As has already been observed before me by English Geek in this thread, tremolo is a metaphorical use, even in the French original. Literally, it would refer to a rhythmic wavering of sound, where the sound goes up and down equally from the central/main note.
Reading this literal meaning into the context of the song, you'd figure it'd therefore mean ups and downs in the life/loves/whatever-else of the speaker - you know, trials, troubles and tribulations.

Now while translating one has to pay attention to two major elements: the meaning and the sound.

Now ups and downs really isn't aurally effective, so we may discard this right away.
Troubles (as many have translated it here), trials, tribulations all go close to the original sound, but the metaphorical meaning is lost, we reduce the French metaphor to its English literal paraphrase.

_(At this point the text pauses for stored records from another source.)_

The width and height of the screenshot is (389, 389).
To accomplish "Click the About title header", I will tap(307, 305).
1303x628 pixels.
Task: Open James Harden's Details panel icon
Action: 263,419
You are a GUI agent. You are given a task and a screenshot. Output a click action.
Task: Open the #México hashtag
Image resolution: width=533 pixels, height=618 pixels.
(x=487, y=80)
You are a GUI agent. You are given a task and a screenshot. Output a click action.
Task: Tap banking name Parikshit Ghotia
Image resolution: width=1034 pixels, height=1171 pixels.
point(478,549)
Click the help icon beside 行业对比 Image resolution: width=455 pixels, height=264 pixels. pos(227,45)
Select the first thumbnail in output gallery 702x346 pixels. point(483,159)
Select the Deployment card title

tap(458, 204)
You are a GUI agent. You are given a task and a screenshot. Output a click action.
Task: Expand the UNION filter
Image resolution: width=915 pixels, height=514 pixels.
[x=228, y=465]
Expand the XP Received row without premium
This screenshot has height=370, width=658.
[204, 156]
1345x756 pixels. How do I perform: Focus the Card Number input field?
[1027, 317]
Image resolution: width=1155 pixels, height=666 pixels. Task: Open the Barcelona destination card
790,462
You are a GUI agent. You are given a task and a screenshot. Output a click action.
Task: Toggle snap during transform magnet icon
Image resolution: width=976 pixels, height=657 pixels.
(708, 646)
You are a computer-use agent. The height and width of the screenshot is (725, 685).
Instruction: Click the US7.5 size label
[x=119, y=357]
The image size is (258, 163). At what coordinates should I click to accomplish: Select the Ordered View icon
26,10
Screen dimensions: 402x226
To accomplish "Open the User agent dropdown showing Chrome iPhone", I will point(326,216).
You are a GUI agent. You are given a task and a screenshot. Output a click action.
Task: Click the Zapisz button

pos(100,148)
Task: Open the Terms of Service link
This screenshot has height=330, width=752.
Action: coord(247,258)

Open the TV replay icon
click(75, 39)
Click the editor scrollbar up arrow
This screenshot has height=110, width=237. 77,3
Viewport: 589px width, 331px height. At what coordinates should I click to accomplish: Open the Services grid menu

The english speaking audience loses out on the whole pleasure of figuring out from the song's context what tremolo might mean. The whole beauty of the line operates around this metaphor, so breaking it down into its literal meaning can't work in my book.

Hence i went for tremblings, which is as close if not closer soundwise to the original. And while tremblings doesn't mean a musical tremolo, they both literally refer to vibrations from where you have to extract the meaning from the context of the song - you know, that these vibrations again refer to ups and downs in the speaker's life. So even the metaphor is more or less preserved.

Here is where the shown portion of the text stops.